Antigamente, nos primórdios da humanidade, as pessoas moravam nas florestas e abrigavam-se nas cavernas. Na ausência destas, construíam as cabanas (as ocas dos índios, por exemplo). Nossas casas, às vezes, paupérrimas, outras, luxuosas, verdadeira mansões, são as antigas cavernas e cabanas. Tais moradias rústicas foram se agrupando, formando as tabas, hoje temos as metrópoles.
"Morar na casa dos outros" é uma expressão com sentido bem amplo, seria o mesmo que morar na casa da sogra. Muita gente teve tal experiência. Não se trata de uma boa coisa porque diz o ditado que "quem casa quer casa", nem que a hospitalidade seja da mãe de um dos cônjuges. O único aspecto positivo é a solidariedade familiar: aquele apoio para o casal que está começando a vida.
Morar é ter um domicílio, ter CEP, o primeiro sinal de cidadania.
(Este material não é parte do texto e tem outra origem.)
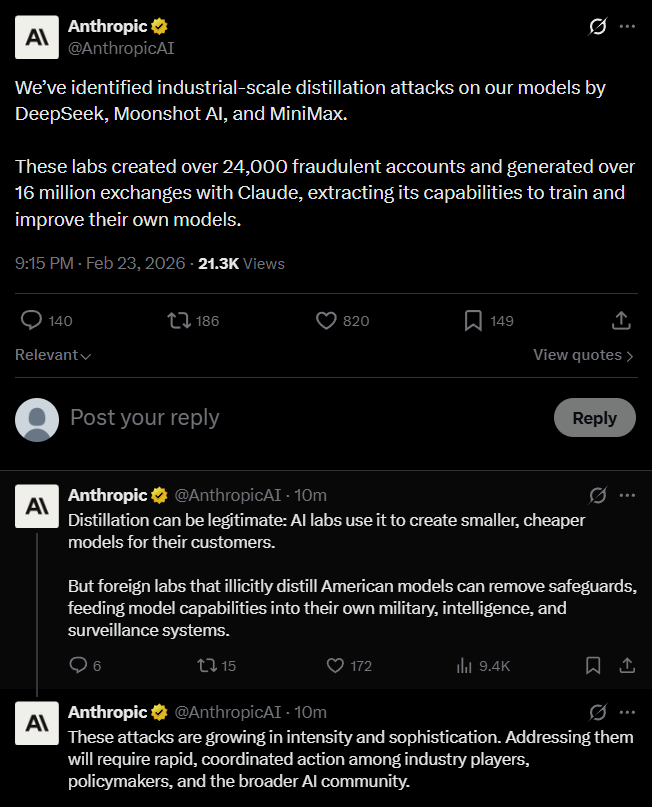Expand the Relevant sort dropdown

[53, 355]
Quem mora na rua ou se hospeda aqui e ali, sem endereço certo, se tiver celular, tem como referência certa o número do telefone, e-mail e zap. Outro dia, me surpreendi numa loja de conserto de celulares com um mendigo querendo arrumar o seu, pois não podia ficar sem comunicação.
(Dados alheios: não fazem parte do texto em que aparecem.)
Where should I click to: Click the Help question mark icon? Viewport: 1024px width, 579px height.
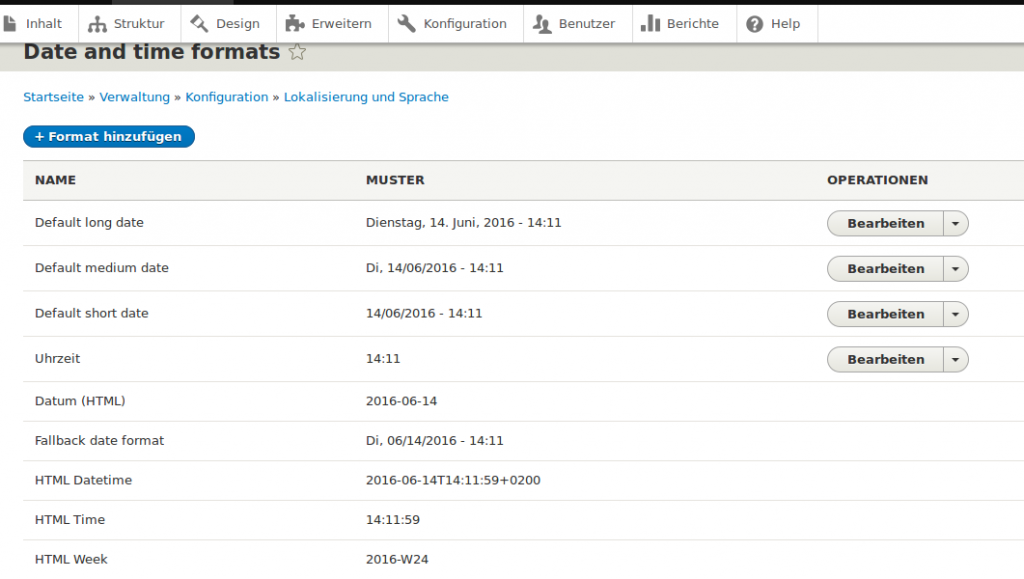755,23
De um casal de velhos, morrendo um, o sobrevivente tem resistência em morar com algum filho, pois perde a liberdade, não quer morar na casa dos outros. Nas grandes cidades, há a residência coletiva de idosos e também os condomínios para essa faixa etária. Em tempos de aposentadorias, tais opções se tornam mais viáveis.
Alugar uma casa é também morar na casa dos outros por meio de contrato, vive se mudando. Ser parecido com o caramujo ou o jabuti que vive com a casa nas costas. Disso surgiu o sonho da casa própria, sem ficar mudando de endereço a toda hora. Meus pais foram assim, como reação, moro na mesma casa há 40 anos.
A população circense radicaliza tal conceito, pois se muda de casa, mas também acompanha o local de trabalho que não se fixa em lugar nenhum, nômade. Oferecer residência fixa para um artista de circo é falta de educação. É como oferecer carona a um andarilho à beira da rodovia.
Nestes dias, estive morando por uma semana numa casa alugada por aplicativo Airbnb. É como invadir a intimidade da família.
O morador deixou a casa montada, onde ele mora, foi visitar um parente, e me entregou as chaves por tantos dias para hospedar minha família-locatária (com filhos e netos). Uma casa objetiva. Havia um cômodo fechado, onde a família-locadora guardou a parte mais íntima. É morar mesmo na casa dos outros.
Eu inscrevi minha casa no aplicativo Airbnb, mas fiz isso com a certeza de que ninguém se interessaria de alugar minha casa por alguns dias, ela não fica à beira do rio Tietê. Não teria coragem, meu rancho tem todas as marcas da minha família. É subjetiva.